Microbiote et pathologies

C’est ici que l’étude du microbiote prend toute son ampleur et fascine la communauté scientifique. En effet, ces dernières années, une meilleure compréhension du microbiote, sa composition et son fonctionnement, a permis de révéler qu’une perturbation de cette communauté pouvait avoir de sérieux impacts et serait même liée au développement de certaines maladies. On retrouve – en tête – des maladies se caractérisant par une inflammation des voies digestives comme que la maladie de Crohn. Mais aussi des maladies en lien avec le métabolisme comme le diabète et l’obésité.

La plupart du temps, ce genre de pathologie survient lorsque des bactéries manquent à la fête. Alors que faire dans ces cas-là ? Eh bien rappelez-vous où il est possible de trouver ces bactéries ailleurs que dans les intestins… dans les selles ! C’est exactement ce que se sont dits nos chercheurs et en ni une ni deux ils ont eu une idée de génie : puisqu’il est possible de transplanter des cœurs, des reins, des poumons… alors pourquoi pas des selles. Certains traitements(3)consistent donc à transplanter des selles de « bonne » composition à des personnes souffrant d’un manque de certaines bactéries dans leur microbiote.

Dans d’autres situations, le dérèglement du microbiote n’est pas dû à une bactérie absente mais plutôt à un trouble-fête. Autrement dit, une bactérie surreprésentée qui devient nocive. Ce type de déséquilibre serait en lien avec l’apparition de certains cancers comme celui du côlon.

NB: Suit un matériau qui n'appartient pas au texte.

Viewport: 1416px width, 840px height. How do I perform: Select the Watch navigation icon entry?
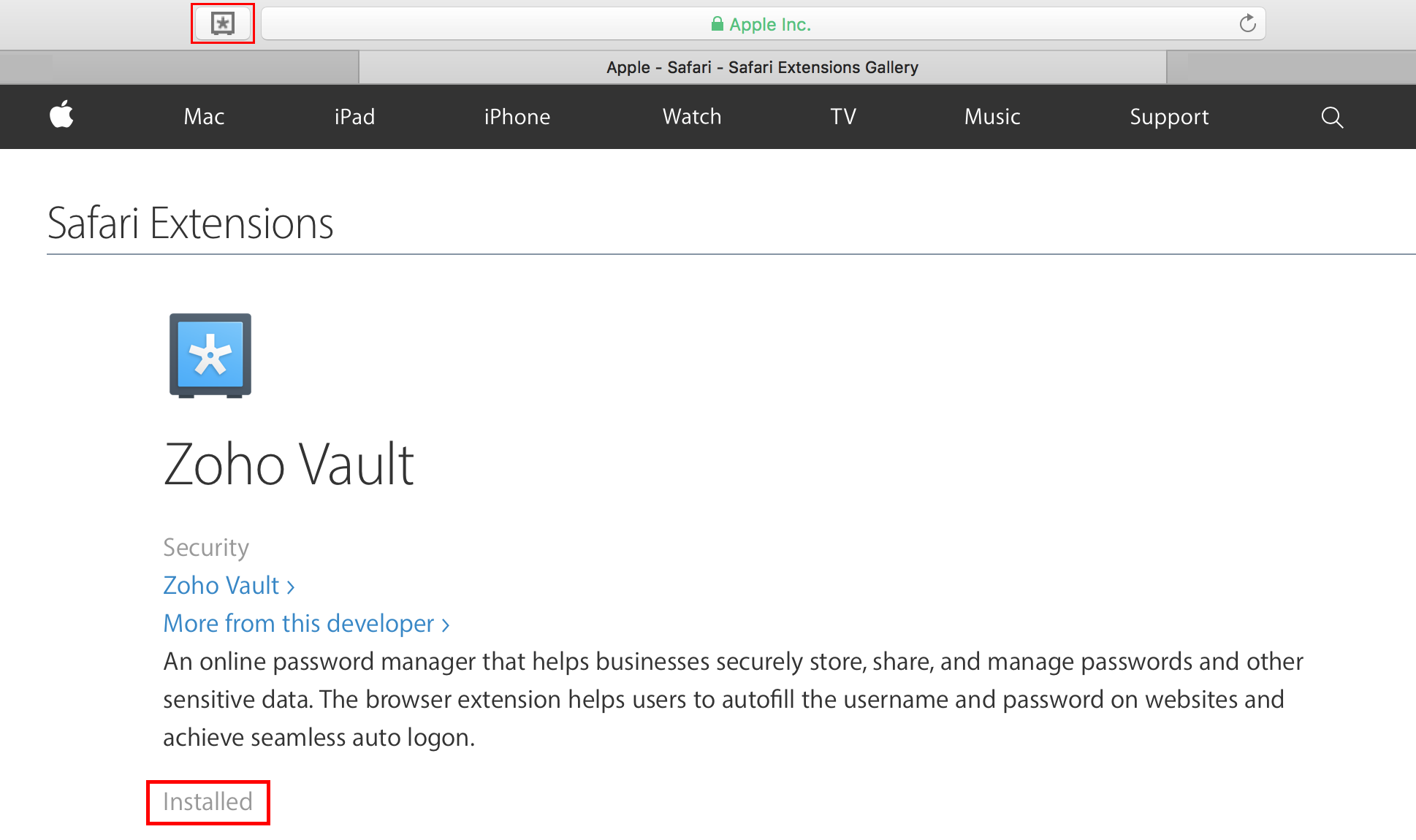(x=691, y=116)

Le cerveau s’invite à la fête

Imaginez que toutes ces bactéries puissent communiquer avec notre cerveau. Les chercheurs savaient déjà que notre intestin était relié à notre cerveau grâce à un large réseau nerveux. Cela voudrait dire que les bactéries de notre microbiote sont capables d’actionner ces boutons et donc de dialoguer avec notre cerveau. Vous imaginez déjà nos fêtards intestinaux en train d’appuyer sur l’interphone :

Hé Ho le cerveau, tu peux monter un peu le son dans l’intestin ?

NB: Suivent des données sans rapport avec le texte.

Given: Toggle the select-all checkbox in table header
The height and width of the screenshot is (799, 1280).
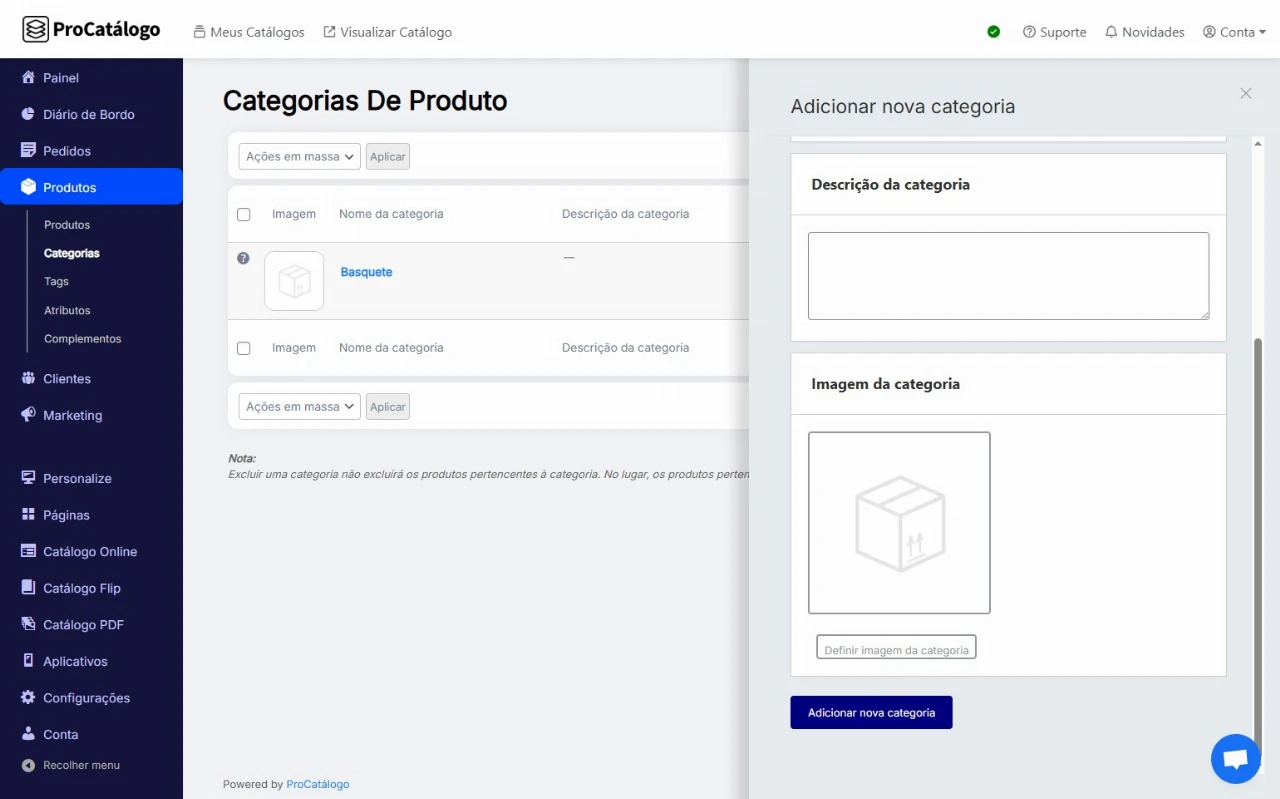Looking at the screenshot, I should click(x=243, y=214).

Plus sérieusement, des chercheurs de l’INRA ont par exemple montré que des  rats dépourvus de microbiote intestinal étaient plus stressés. Preuve que notre microbiote influence bien notre comportement.

 

Notre microbiote est plein de ressources. Pouvant être considéré comme un individu a part entière qui loge dans notre intestin (2kg quand même !), nous réussissons à l’apprivoiser petit à petit. Longtemps sous-estimé, son influence sur de nombreux processus physiologiques pousse aujourd’hui les chercheurs à tenir compte de ce paramètre crucial dans leur études. Vous n’avez surement pas fini d’entendre parler du microbiote !

 

(1) Rutayisire E. et al., BMC Gastroenterology 2016.
(2) Zhu Y. et al., Front Microbiol 2017.
(3) Khoruts A. et Weingarden AR, Immunology letters 2017.